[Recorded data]
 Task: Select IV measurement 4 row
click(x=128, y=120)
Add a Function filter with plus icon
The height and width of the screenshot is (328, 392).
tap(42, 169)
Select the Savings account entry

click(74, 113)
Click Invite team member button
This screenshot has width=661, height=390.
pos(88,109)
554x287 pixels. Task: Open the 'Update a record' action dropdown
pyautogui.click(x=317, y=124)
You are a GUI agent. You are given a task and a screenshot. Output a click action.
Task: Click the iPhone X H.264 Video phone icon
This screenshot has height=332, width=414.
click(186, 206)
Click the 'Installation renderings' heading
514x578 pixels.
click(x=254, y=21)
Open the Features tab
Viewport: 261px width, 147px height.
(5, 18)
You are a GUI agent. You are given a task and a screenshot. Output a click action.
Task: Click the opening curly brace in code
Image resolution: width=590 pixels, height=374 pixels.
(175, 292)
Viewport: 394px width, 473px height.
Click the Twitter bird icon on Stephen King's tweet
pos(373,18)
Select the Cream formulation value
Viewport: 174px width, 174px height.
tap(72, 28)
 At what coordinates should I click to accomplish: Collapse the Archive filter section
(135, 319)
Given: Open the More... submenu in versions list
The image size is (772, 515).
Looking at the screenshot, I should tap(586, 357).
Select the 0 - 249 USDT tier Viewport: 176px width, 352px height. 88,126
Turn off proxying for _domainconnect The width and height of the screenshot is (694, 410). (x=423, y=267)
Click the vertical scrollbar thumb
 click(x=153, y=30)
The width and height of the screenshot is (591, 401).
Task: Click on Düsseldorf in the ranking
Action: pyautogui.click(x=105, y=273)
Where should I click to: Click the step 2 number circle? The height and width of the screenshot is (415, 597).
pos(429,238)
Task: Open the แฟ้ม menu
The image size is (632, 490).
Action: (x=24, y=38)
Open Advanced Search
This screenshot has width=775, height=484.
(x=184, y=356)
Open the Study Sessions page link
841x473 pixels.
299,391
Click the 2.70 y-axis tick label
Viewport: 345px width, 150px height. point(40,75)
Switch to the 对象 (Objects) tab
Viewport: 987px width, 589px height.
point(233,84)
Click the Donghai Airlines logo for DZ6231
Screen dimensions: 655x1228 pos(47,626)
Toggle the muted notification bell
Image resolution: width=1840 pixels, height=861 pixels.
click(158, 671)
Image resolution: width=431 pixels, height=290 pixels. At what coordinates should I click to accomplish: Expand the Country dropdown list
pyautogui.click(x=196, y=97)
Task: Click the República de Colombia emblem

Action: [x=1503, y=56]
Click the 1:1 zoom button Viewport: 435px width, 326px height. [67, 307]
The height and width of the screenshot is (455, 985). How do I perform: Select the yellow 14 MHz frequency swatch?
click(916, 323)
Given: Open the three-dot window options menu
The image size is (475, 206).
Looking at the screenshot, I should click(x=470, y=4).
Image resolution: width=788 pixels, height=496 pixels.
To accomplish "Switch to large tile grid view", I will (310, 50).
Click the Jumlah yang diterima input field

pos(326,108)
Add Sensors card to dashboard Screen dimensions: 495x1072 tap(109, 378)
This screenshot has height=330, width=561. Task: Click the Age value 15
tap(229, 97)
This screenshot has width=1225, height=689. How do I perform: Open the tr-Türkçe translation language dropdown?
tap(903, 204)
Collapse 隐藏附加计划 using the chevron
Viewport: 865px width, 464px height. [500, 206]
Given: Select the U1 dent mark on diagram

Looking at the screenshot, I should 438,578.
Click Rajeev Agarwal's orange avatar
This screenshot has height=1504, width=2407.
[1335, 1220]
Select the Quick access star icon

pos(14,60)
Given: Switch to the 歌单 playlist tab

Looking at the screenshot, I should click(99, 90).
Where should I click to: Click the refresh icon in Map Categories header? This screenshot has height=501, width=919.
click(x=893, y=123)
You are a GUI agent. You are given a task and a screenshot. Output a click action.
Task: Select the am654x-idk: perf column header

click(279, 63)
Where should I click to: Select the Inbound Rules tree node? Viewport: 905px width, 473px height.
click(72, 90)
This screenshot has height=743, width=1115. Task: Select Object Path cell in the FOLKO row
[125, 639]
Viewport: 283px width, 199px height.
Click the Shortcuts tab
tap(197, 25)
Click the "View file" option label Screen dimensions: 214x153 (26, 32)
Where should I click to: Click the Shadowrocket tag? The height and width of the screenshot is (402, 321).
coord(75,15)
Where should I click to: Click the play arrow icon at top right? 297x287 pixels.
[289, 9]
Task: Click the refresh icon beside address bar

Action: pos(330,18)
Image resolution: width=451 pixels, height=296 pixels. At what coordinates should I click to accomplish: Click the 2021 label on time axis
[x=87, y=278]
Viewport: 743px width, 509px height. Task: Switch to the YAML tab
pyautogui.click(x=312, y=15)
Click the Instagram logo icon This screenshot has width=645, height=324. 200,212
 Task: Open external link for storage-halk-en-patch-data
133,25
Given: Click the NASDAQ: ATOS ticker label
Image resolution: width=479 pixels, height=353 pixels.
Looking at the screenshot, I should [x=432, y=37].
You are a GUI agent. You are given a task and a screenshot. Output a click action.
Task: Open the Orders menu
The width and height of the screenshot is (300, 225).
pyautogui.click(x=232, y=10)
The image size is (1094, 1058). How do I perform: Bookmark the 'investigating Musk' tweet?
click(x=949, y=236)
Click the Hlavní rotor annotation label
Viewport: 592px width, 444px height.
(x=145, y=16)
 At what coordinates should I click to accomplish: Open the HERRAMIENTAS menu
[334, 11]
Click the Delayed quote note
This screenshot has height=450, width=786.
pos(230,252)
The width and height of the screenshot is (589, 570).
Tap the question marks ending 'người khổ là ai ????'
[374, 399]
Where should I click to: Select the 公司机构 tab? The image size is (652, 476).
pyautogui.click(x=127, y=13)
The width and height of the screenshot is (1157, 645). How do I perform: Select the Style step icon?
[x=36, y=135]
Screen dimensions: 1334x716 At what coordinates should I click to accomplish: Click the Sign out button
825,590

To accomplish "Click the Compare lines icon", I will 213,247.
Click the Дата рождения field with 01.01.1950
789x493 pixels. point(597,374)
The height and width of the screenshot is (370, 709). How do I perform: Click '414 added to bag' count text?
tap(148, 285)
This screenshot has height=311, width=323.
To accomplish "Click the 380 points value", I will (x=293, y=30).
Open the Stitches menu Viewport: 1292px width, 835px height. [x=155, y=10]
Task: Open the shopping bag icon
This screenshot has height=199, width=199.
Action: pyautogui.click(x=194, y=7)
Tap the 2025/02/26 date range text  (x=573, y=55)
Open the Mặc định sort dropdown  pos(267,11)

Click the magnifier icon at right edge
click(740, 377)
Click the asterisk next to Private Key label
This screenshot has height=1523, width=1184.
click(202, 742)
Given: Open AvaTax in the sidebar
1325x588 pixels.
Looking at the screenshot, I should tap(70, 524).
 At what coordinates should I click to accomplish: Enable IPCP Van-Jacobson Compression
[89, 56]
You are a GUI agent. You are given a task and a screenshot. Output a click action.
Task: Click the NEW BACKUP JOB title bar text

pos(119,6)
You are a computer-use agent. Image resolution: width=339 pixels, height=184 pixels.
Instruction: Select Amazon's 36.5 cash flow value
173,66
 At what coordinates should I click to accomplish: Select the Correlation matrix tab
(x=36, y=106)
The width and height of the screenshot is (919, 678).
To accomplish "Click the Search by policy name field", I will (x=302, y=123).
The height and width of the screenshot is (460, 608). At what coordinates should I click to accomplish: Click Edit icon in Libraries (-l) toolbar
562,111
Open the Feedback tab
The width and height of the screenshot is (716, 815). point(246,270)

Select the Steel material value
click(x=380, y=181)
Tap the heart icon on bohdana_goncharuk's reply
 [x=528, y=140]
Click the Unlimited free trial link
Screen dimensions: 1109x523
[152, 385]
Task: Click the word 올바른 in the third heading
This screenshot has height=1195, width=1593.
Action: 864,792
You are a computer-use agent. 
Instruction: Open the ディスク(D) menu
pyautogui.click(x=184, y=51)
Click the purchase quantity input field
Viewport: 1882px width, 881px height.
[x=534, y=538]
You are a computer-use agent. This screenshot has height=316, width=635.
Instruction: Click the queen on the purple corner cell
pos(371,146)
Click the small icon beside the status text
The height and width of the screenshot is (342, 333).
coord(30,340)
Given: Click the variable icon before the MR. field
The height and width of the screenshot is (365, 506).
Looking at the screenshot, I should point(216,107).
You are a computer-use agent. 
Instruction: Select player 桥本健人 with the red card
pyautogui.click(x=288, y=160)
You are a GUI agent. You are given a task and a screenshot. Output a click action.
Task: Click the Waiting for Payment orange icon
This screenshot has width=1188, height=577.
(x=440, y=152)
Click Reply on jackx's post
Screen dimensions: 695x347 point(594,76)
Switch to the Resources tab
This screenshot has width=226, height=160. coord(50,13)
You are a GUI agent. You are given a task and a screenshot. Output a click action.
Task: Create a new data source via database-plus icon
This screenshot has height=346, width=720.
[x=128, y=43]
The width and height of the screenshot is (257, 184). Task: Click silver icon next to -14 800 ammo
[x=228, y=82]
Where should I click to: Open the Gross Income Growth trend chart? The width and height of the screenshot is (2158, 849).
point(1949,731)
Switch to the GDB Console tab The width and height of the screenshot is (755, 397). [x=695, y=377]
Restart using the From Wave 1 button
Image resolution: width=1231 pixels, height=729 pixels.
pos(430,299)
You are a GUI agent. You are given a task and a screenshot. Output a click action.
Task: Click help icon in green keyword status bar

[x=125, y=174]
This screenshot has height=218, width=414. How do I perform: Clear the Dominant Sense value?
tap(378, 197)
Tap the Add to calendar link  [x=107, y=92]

[About this task] Report each line in the data above that holds the word "Search" by copying it.

[Solution]
Open Advanced Search
To accomplish "Click the Search by policy name field", I will (x=302, y=123).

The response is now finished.